### WORK REQUEST
Please return, with no alterations, the lines below from the very first through the one that contains "You are a computer-use agent. Screen".

****************

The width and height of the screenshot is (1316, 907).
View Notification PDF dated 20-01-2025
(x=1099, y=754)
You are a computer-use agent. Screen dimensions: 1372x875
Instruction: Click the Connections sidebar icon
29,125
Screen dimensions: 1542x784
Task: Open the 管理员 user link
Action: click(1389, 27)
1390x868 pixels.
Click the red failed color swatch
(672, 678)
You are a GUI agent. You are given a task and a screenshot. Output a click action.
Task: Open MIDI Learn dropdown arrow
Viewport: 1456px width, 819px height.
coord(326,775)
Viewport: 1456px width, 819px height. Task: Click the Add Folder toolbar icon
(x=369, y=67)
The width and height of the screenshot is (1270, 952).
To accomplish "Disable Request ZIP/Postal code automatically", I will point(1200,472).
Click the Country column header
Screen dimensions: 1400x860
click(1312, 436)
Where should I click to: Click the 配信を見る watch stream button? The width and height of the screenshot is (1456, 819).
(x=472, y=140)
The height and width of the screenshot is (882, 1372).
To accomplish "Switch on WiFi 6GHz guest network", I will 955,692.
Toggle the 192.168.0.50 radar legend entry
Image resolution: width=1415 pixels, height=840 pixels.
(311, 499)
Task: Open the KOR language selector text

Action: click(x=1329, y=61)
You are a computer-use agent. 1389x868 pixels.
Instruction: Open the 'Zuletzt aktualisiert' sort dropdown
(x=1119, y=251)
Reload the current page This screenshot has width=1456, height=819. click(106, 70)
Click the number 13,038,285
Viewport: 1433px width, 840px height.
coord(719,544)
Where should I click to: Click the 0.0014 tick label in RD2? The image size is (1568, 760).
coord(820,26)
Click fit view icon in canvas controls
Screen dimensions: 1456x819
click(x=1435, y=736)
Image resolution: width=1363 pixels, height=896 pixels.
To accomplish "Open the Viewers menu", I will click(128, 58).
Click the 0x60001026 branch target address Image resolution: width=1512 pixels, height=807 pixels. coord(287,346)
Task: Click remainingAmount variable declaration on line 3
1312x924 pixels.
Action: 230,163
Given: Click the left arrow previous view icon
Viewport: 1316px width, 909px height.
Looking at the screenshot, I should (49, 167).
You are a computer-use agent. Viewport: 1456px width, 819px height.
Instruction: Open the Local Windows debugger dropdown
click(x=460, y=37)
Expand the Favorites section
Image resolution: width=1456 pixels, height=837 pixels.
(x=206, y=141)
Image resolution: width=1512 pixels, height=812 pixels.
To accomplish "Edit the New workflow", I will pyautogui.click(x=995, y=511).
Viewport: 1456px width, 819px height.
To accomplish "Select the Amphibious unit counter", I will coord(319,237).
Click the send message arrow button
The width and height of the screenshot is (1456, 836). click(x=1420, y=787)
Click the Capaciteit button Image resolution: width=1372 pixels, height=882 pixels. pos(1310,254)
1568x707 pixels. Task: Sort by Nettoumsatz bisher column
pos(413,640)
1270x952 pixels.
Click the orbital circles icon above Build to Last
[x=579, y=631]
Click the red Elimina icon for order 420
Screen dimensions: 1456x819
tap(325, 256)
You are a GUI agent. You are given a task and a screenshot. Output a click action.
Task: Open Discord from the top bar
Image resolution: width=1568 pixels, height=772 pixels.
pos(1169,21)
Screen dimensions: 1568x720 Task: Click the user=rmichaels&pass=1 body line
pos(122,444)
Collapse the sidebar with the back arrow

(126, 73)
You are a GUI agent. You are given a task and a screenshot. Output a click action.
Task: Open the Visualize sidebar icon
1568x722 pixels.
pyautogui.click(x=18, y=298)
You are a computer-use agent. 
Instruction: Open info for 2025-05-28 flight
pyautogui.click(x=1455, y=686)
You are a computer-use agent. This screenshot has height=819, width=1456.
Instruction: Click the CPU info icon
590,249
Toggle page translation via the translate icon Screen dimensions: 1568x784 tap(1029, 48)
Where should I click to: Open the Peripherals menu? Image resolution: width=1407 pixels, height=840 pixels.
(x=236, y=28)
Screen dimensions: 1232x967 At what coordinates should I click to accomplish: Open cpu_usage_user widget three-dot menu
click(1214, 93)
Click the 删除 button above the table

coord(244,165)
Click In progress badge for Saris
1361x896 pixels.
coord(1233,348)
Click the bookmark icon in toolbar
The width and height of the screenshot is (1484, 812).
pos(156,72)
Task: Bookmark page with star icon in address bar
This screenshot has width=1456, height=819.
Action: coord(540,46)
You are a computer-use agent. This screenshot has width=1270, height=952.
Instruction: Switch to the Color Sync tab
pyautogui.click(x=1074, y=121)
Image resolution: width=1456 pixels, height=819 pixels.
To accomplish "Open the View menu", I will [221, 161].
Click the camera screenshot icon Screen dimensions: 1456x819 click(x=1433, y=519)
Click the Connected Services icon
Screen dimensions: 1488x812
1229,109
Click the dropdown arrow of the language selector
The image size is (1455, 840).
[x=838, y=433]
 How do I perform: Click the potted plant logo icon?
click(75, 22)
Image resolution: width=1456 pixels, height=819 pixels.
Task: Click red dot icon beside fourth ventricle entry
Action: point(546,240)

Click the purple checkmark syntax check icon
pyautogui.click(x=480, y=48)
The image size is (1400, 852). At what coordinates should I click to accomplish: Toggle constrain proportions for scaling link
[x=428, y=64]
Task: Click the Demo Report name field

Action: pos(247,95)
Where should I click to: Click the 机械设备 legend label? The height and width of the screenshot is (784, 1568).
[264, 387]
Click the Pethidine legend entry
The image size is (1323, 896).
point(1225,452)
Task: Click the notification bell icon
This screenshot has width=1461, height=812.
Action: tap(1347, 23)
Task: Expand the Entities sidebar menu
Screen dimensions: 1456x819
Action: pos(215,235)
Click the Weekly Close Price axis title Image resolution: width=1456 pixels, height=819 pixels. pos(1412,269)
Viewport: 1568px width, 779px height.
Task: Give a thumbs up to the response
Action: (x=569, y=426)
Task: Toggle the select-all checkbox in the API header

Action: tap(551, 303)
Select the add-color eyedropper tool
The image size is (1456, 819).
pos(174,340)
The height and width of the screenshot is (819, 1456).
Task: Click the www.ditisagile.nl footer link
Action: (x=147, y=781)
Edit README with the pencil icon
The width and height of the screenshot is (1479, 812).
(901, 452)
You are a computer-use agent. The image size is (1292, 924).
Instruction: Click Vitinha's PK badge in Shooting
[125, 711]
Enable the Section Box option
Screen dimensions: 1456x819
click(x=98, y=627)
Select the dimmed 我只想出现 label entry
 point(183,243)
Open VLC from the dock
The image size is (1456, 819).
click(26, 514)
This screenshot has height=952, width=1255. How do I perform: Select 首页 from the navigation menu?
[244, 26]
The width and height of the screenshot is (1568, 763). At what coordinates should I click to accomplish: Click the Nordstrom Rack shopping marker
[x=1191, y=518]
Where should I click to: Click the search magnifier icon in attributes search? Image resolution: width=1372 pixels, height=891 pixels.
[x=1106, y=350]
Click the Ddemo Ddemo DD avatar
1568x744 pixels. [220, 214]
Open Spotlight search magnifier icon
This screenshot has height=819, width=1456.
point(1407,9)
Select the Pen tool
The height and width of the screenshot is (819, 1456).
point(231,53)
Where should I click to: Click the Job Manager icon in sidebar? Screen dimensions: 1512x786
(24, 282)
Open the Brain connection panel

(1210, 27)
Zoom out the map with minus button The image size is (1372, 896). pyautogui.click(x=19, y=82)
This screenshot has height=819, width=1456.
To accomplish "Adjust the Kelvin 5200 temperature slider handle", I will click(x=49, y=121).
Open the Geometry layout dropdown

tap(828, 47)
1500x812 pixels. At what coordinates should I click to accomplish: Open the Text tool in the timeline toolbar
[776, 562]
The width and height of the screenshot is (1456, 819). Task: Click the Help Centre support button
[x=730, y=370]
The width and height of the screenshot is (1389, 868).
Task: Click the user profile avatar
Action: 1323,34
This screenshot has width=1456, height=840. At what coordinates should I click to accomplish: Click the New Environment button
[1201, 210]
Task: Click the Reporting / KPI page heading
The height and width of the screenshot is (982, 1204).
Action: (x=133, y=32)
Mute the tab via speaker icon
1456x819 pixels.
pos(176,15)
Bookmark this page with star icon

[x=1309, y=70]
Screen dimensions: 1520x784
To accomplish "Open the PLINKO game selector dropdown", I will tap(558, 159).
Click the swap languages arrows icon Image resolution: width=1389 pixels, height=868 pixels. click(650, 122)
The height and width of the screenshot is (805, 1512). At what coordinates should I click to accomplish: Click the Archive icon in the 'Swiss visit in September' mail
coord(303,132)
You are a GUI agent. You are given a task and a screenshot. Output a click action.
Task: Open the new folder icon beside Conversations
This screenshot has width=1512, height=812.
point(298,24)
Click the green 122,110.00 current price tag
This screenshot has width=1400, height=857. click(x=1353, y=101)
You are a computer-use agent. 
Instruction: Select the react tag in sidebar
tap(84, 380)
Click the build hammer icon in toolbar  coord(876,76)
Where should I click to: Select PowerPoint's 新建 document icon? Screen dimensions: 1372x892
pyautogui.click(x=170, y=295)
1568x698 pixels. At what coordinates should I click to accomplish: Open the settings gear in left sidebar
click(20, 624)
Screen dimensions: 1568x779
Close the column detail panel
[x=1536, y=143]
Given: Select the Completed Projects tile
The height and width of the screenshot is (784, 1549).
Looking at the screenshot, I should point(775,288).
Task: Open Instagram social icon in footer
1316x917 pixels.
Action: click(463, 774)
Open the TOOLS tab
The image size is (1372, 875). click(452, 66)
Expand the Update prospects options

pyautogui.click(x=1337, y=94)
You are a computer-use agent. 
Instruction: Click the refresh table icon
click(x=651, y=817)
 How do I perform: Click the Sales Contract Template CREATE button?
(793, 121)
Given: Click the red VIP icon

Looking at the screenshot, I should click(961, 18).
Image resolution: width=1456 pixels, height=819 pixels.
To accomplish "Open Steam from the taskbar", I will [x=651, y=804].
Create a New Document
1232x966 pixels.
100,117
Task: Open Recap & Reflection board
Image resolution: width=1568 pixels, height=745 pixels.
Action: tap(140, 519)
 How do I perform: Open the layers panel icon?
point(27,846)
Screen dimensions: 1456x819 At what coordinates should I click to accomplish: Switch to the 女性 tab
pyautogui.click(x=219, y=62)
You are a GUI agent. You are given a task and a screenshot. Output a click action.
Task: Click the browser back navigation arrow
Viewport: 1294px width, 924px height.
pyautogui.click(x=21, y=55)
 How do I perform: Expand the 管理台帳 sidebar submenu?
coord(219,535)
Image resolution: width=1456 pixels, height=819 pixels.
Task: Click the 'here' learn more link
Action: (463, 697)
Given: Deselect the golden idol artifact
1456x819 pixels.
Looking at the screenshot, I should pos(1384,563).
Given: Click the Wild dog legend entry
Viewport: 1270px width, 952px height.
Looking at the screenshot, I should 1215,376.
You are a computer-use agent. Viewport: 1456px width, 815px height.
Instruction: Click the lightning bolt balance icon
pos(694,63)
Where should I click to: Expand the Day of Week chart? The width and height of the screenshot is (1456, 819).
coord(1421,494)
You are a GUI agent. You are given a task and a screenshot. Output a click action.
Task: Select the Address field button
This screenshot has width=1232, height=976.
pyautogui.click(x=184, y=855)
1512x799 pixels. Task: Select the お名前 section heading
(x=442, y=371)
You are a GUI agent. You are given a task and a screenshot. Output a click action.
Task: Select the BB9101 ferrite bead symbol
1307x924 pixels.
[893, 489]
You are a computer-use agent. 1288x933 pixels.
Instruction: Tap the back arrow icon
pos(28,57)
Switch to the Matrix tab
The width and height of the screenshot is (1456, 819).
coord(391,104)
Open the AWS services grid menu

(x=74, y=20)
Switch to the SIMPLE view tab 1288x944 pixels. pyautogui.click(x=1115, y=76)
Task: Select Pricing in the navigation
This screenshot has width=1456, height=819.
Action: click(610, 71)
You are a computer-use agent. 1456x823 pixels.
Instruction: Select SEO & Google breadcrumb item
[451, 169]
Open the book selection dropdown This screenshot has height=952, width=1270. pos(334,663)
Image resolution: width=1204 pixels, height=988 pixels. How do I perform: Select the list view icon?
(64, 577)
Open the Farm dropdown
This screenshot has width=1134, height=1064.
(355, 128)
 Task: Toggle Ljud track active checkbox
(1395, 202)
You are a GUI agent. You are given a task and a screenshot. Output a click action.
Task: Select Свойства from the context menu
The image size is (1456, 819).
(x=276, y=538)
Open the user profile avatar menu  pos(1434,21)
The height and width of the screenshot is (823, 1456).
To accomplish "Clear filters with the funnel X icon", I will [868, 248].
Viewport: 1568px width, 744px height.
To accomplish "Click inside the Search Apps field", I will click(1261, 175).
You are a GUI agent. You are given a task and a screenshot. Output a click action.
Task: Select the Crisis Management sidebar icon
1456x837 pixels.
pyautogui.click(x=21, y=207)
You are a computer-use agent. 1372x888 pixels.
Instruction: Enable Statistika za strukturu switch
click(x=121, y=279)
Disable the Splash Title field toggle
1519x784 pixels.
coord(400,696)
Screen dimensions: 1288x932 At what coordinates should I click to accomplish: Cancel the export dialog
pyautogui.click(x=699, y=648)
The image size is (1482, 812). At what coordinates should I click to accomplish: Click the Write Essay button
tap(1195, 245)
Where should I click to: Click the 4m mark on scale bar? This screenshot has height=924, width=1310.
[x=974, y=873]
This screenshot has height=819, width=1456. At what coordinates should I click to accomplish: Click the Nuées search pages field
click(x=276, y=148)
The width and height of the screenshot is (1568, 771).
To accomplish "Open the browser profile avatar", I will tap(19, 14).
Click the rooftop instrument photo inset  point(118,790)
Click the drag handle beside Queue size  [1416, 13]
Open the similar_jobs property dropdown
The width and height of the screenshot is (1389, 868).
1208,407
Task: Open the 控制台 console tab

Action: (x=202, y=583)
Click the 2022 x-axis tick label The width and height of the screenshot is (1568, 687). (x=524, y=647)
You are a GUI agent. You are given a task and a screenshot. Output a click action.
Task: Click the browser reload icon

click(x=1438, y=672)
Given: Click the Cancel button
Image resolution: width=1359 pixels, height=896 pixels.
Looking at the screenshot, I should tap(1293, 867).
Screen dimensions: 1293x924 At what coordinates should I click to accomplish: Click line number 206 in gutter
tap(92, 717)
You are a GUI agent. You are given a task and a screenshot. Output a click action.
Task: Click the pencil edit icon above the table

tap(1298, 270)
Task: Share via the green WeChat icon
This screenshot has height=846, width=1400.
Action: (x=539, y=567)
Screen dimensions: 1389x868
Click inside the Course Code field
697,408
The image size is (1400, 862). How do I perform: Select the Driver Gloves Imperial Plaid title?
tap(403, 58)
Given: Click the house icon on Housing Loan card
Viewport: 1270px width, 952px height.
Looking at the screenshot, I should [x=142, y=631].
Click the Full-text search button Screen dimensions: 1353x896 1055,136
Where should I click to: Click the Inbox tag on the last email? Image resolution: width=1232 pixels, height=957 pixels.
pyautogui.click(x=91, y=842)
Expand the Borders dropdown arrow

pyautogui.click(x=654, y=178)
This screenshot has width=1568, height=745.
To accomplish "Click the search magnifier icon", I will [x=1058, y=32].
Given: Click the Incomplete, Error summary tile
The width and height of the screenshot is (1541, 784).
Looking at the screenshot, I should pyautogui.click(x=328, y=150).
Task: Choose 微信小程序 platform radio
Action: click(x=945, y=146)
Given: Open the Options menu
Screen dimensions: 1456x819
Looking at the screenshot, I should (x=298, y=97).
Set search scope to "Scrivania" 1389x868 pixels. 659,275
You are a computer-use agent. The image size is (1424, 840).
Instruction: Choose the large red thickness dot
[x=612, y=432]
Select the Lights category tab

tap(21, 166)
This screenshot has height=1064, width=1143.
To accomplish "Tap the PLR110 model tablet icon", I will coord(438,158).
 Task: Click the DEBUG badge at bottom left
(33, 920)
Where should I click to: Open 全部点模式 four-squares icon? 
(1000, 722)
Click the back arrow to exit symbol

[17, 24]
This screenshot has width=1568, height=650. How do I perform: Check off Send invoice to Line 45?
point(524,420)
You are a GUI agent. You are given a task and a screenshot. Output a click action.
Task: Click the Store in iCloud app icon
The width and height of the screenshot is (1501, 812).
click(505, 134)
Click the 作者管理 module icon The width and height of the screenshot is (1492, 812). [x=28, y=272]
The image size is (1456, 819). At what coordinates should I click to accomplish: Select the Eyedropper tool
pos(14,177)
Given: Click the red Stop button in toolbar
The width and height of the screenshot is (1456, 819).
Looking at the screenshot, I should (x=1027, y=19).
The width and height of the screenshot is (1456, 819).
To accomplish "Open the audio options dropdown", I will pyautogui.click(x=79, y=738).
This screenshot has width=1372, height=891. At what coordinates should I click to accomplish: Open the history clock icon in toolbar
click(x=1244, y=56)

****************

### WORKED SOLUTION
The width and height of the screenshot is (1316, 907).
View Notification PDF dated 20-01-2025
(x=1099, y=754)
You are a computer-use agent. Screen dimensions: 1372x875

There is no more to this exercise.